THE REQUEST
Rewrite the listing below with every "Open" swapped for "Select", keeping all other text as it is. Omit the pictures from your answer.

[Interface element listing]
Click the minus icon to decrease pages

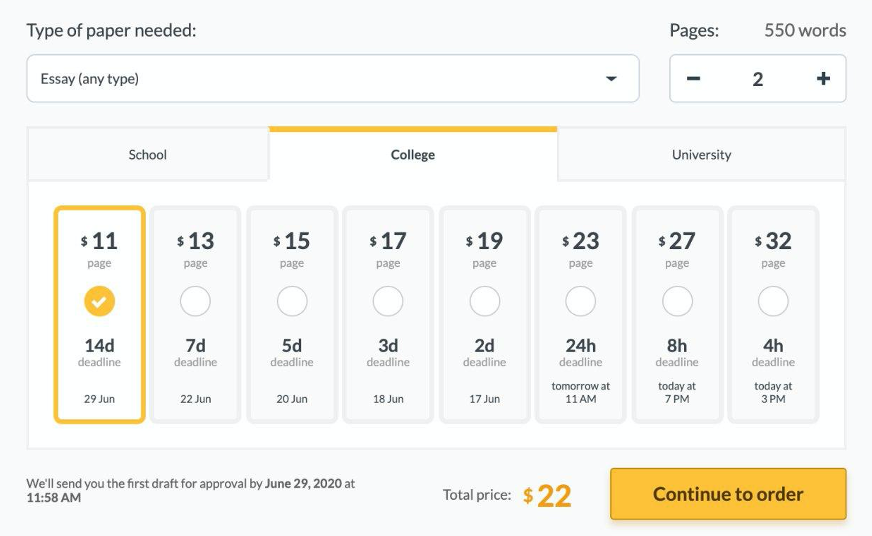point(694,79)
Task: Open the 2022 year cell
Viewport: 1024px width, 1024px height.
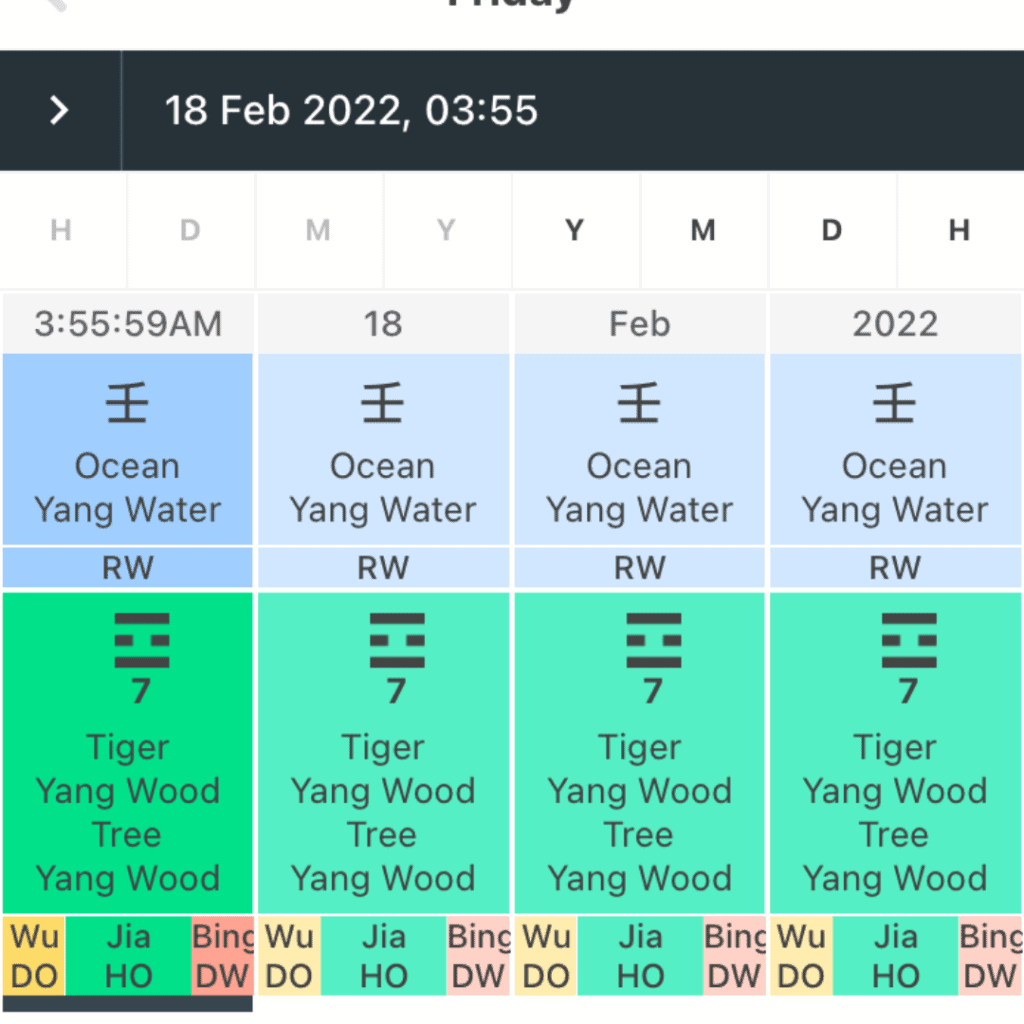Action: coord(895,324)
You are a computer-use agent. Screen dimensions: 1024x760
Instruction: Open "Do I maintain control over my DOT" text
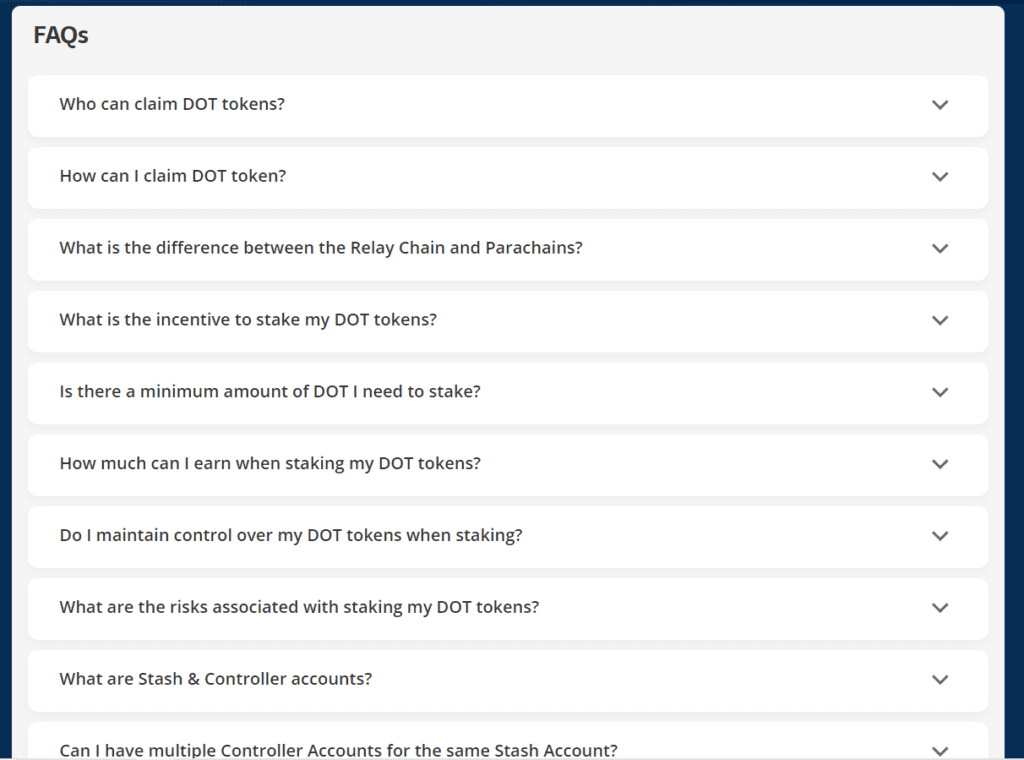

RESULT BELOW
Click the minus icon to decrease pages

point(694,79)
Task: Select the 2022 year cell
Viewport: 1024px width, 1024px height.
Action: coord(895,324)
You are a computer-use agent. Screen dimensions: 1024x760
Instruction: Select "Do I maintain control over my DOT" text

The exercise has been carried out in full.